Hello,
I have written an importer which copies data from a flat table into several other tables, mapping them by a given XML. This is for a shop database, where each products can have several properties and each property can have several different languages, meaning it pretty fast sums up to a whole lot of data.
There are over 50,000 rows as of right now. My current import code looks like this:
string query = "SELECT * FROM " + tableDataProducts + " ORDER BY "
+ productIdField;
DataSet importData = new DataSet();
Hashtable data = new Hashtable();
db.DoSelectQuery(query, ref importData, tableDataProducts);
foreach (DataRow row in importData.Tables[0].Rows) {
foreach (MapEntry e in mapping[tableObjPropertyValue]) {
string value = row[e.ImportXmlAttributeName].ToString();
if (value.Equals("null",
StringComparison.OrdinalIgnoreCase)
|| value.Length < 1)
continue;
data.Clear();
data.Add("ProductSN", productIdToSn[row[
productIdField].ToString()]);
data.Add("ObjPropertyGroupID", "0");
data.Add("ObjPropertyID", e.ObjPropertyID);
data.Add("LanguageID", e.LanguageID);
data.Add("Value", value);
db.DoPreparedInsertQuery(tableObjPropertyValue, data);
}
}
As can be seen, I first read the data from the flat import table, then iterate over each row representing a single product and for each product I iterate over the property mapping and copy each property into a Hashtable called data
. null values are skipped.
After all columns are copied into the hashtable, I insert the row.
Currently, this approach only processes around 700 rows per minute, which results in this import taking approximately one hour.

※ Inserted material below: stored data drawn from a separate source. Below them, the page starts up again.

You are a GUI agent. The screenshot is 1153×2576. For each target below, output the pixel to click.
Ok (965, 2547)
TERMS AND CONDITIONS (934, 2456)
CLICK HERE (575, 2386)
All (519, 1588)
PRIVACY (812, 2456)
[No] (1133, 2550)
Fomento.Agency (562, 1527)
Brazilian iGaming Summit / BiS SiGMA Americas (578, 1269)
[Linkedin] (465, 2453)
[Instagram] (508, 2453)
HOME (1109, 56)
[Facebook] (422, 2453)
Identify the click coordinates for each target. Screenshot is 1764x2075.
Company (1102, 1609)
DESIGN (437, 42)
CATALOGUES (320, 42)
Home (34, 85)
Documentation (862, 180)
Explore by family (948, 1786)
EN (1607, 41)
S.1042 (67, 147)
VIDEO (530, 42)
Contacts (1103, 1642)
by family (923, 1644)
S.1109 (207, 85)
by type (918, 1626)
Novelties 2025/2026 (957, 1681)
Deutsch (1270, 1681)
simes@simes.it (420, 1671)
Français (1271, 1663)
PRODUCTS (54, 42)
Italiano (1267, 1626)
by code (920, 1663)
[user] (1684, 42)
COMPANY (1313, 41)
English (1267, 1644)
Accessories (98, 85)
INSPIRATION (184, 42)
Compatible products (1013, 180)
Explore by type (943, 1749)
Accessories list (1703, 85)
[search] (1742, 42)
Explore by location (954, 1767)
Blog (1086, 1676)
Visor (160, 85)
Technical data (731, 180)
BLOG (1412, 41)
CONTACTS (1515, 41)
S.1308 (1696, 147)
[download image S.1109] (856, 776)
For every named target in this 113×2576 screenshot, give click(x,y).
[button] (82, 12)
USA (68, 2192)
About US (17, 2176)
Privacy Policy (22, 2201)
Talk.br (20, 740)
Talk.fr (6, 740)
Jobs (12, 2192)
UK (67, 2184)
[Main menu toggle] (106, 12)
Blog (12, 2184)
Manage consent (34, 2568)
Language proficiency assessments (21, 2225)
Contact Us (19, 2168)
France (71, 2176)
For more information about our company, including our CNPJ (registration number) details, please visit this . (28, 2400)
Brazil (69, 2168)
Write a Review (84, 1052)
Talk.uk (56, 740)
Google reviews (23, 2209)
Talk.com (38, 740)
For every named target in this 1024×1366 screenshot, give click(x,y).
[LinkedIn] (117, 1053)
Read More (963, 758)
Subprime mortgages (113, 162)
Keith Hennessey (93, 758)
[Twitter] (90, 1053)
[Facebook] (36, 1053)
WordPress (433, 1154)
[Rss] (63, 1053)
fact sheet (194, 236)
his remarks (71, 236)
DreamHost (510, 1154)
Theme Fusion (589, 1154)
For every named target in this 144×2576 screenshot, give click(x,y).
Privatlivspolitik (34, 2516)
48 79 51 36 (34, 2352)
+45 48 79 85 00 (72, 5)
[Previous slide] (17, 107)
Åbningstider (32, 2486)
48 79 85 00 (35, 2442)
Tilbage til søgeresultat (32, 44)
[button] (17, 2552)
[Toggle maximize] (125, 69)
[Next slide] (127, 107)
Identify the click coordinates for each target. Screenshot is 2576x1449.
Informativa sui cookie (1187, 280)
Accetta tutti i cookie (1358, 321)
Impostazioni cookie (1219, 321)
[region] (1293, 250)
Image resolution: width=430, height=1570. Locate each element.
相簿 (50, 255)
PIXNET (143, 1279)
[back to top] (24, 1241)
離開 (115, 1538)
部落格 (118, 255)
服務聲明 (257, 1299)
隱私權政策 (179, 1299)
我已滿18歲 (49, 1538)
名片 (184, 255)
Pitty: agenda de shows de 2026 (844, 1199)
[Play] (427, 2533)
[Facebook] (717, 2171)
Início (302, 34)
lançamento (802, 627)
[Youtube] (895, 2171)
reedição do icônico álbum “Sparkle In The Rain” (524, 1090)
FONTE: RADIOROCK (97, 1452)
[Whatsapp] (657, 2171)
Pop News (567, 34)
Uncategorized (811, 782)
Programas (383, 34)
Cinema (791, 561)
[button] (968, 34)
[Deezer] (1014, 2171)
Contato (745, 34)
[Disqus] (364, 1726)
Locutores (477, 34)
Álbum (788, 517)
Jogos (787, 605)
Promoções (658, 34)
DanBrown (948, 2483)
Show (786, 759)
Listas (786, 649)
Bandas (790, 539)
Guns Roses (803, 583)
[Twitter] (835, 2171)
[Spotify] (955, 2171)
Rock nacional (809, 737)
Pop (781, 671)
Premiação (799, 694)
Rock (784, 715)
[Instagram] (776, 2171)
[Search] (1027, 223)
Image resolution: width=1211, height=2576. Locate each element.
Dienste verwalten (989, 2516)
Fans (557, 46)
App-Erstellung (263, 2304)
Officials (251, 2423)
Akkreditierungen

How can I optimize this?
[EDIT]
Here is a simplified version of the XML, as the actual XML is way too big to show here:
<?xml version="1.0" encoding="utf-8" standalone="yes"?>
<DATAPACKET Version="2.0">
<METADATA>
<FIELDS>
<FIELD FieldName="source_id" DisplayLabel="source_id" FieldType="String" FieldClass="TField"/>
<FIELD FieldName="data_field" DisplayLabel="data_field" FieldType="Unknown" FieldClass="TField"/>
</FIELDS>
</METADATA>
<ROWDATA>
<ROW source_id="data_1" data_field="some string"/>
<ROW source_id="data_2" data_field="another string"/>
</ROWDATA>
</DATAPACKET>
This XML is imported into a single table which each FIELD becoming a column. There is a mapping XML which looks as follows:
<?xml version="1.0" encoding="utf-8" standalone="yes"?>
<DATAPACKET Version="2.0">
<METADATA>
<FIELDS>
<FIELD FieldName="source_id" DisplayLabel="source_id" FieldType="String" FieldClass="TField"/>
<FIELD FieldName="target" DisplayLabel="target" FieldType="Unknown" FieldClass="TField"/>
</FIELDS>
</METADATA>
<ROWDATA>
<ROW source_id="data_1" target="products::id"/>
<ROW source_id="data_2" target="products::name"/>
</ROWDATA>
</DATAPACKET>
The target attribute contains the target table and column in the following format: target='table::column'
.